--- START ---
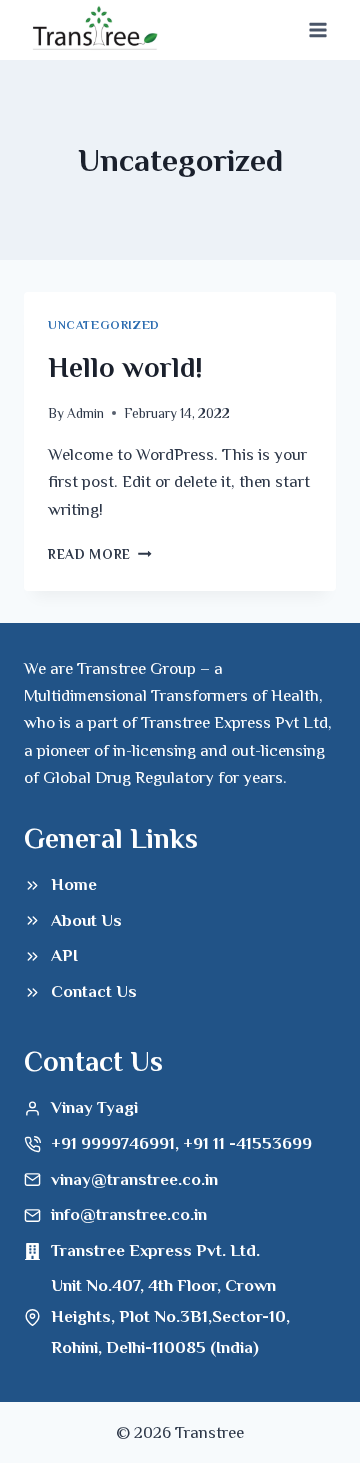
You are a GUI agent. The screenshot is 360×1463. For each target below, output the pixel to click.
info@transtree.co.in (129, 1214)
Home (74, 884)
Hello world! (125, 367)
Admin (85, 413)
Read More (100, 554)
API (64, 955)
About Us (86, 920)
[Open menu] (317, 29)
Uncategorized (104, 325)
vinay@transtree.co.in (134, 1179)
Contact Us (94, 991)
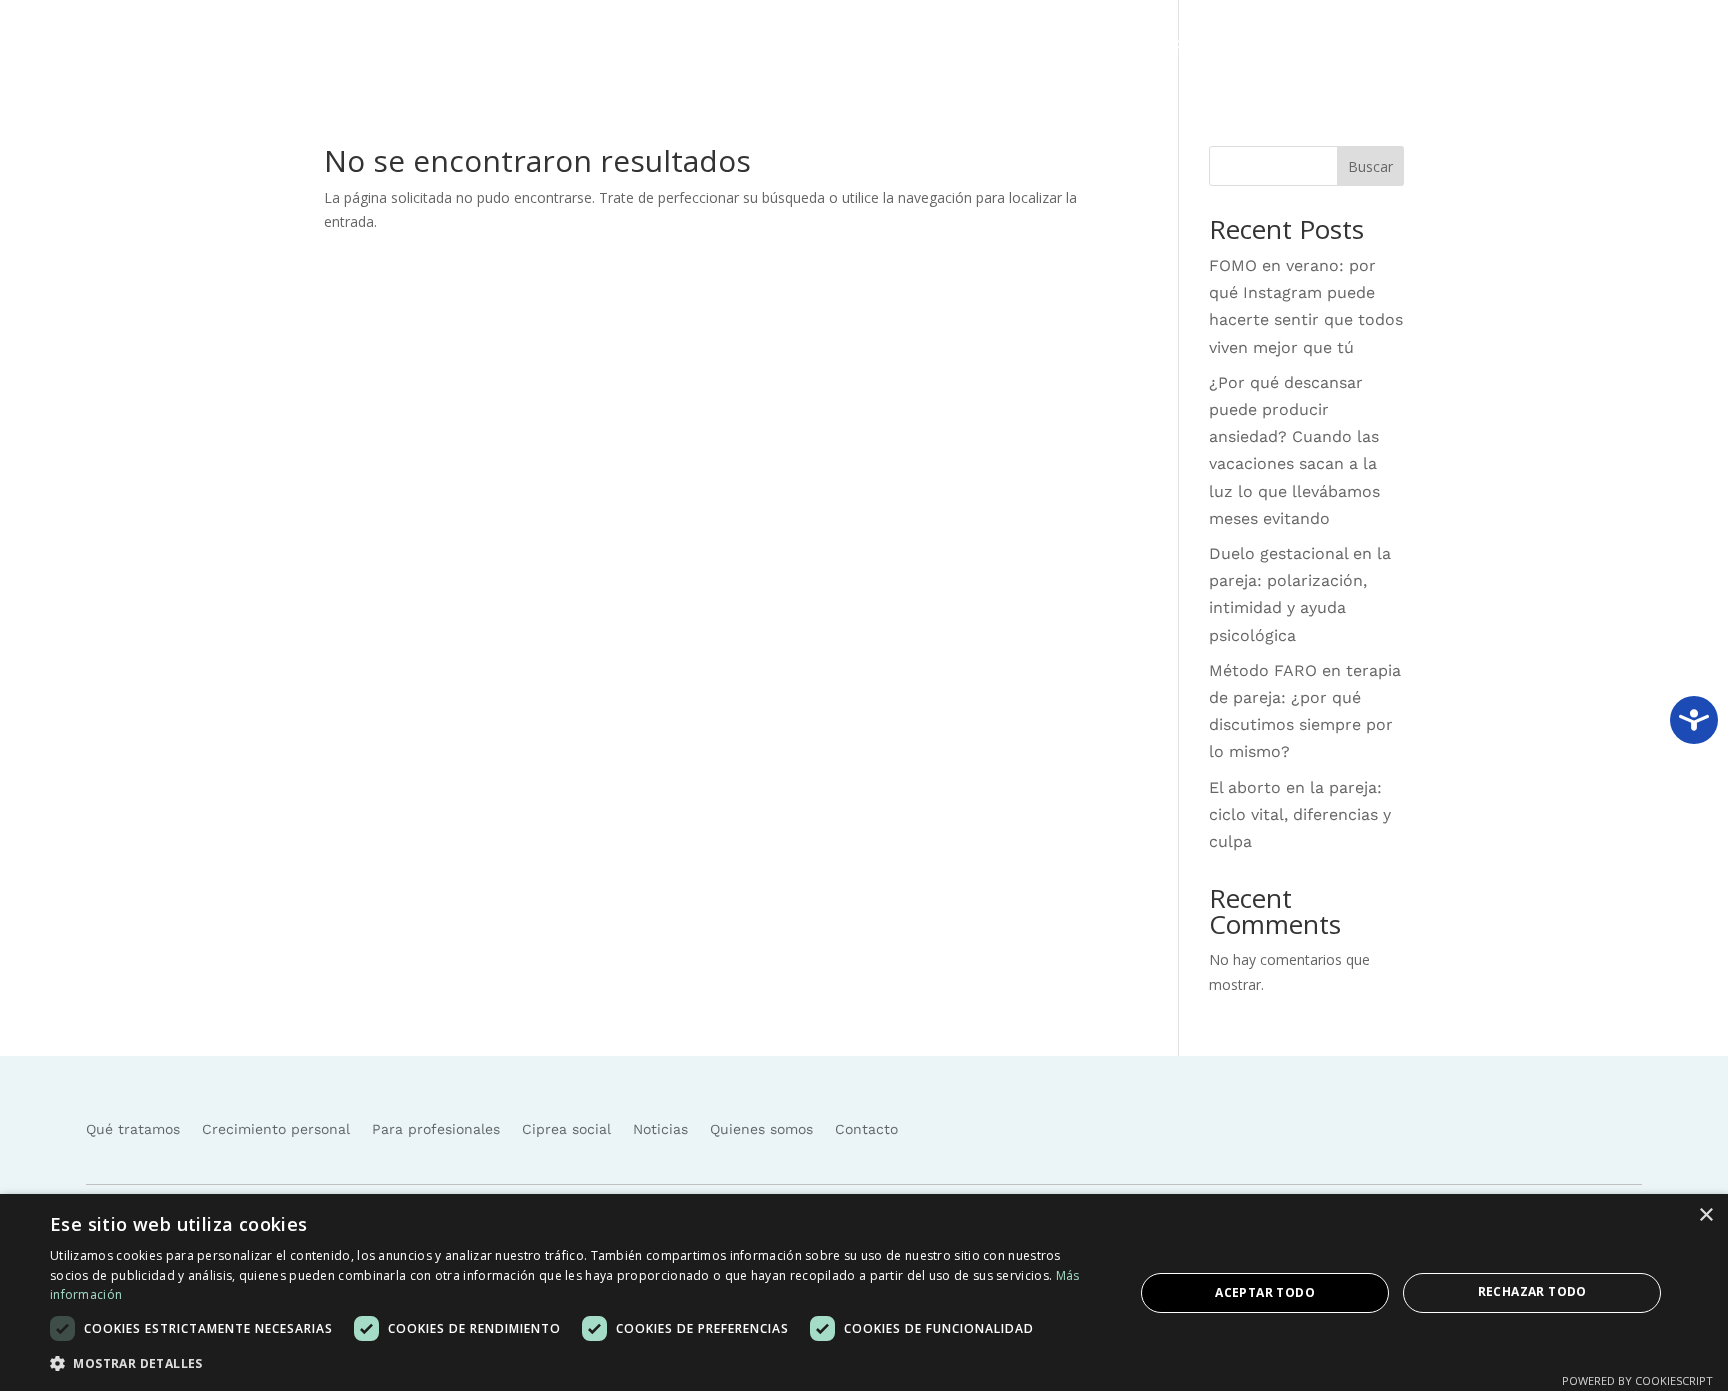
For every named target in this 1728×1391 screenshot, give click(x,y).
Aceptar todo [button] (1265, 1292)
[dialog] (864, 1292)
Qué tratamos (959, 44)
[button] (576, 1364)
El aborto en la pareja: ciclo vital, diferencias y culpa (1300, 814)
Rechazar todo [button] (1532, 1291)
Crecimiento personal (276, 1129)
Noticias (1312, 44)
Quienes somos (1417, 44)
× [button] (1705, 1215)
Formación (1088, 44)
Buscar (1370, 166)
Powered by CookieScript (1637, 1380)
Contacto (1526, 44)
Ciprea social (1214, 44)
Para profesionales (436, 1129)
--- END ---
* Exercise *
Each entry above must be repeated word for word, minus its images.

* Answer *
You are a GUI agent. The screenshot is 360×1463. For each target below, output the pixel to click.
info@transtree.co.in (129, 1214)
Home (74, 884)
Hello world! (125, 367)
Admin (85, 413)
Read More (100, 554)
API (64, 955)
About Us (86, 920)
[Open menu] (317, 29)
Uncategorized (104, 325)
vinay@transtree.co.in (134, 1179)
Contact Us (94, 991)
For every named target in this 1728×1391 screenshot, give click(x,y).
Aceptar todo [button] (1265, 1292)
[dialog] (864, 1292)
Qué tratamos (959, 44)
[button] (576, 1364)
El aborto en la pareja: ciclo vital, diferencias y culpa (1300, 814)
Rechazar todo [button] (1532, 1291)
Crecimiento personal (276, 1129)
Noticias (1312, 44)
Quienes somos (1417, 44)
× [button] (1705, 1215)
Formación (1088, 44)
Buscar (1370, 166)
Powered by CookieScript (1637, 1380)
Contacto (1526, 44)
Ciprea social (1214, 44)
Para profesionales (436, 1129)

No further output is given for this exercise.